Barry Rovner, MD, and colleagues at Thomas Jefferson University (Philadelphia) recruited 188 participants with bilateral AMD into an NIH-funded study on behavior activation. Participants were 84 years of age on average, and 70% were women. Half of the participants lived alone. All had a best corrected vision of less than 20/70. Each had mild depressive symptoms and was considered at risk for developing clinical depression.
Optometrists first evaluated the participants and prescribed low vision devices such as handheld magnifiers. Participants were then randomly split into 2 groups. One received behavior activation. Occupational therapists helped them use the low vision devices, make changes around the home (such as using brighter lights and highlighting objects with high-contrast tape), increase social activities, and set and achieve personal goals by breaking them down into manageable steps. People in the second group met with a support therapist to talk about their vision loss and disability.

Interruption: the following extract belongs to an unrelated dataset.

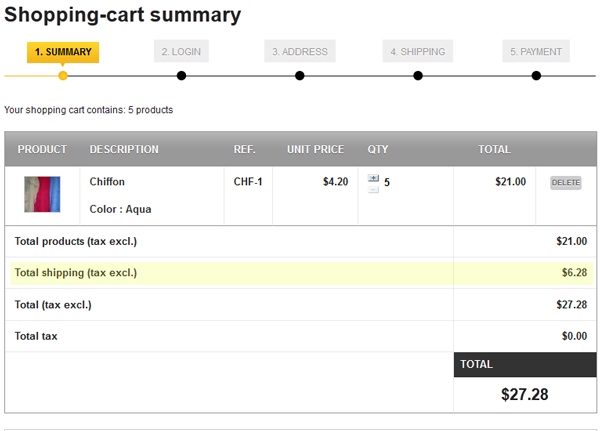Click the quantity value 5

tap(387, 183)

Both groups had 6 hour-long therapy sessions in their homes over a 2-month period. They were allowed to take antidepressants, but fewer than 10% did so. By 4 months, 18 in the control group (23.4%) and 11 in the behavior activation group (12.6%) developed clinical depression. Behavior activation had the most benefit for participants with the worst vision (less than 20/100), reducing the risk of depression by about 60% compared to controls. Overall, the researchers estimate that behavior activation reduced the risk of clinical depression by 50% compared to control treatment.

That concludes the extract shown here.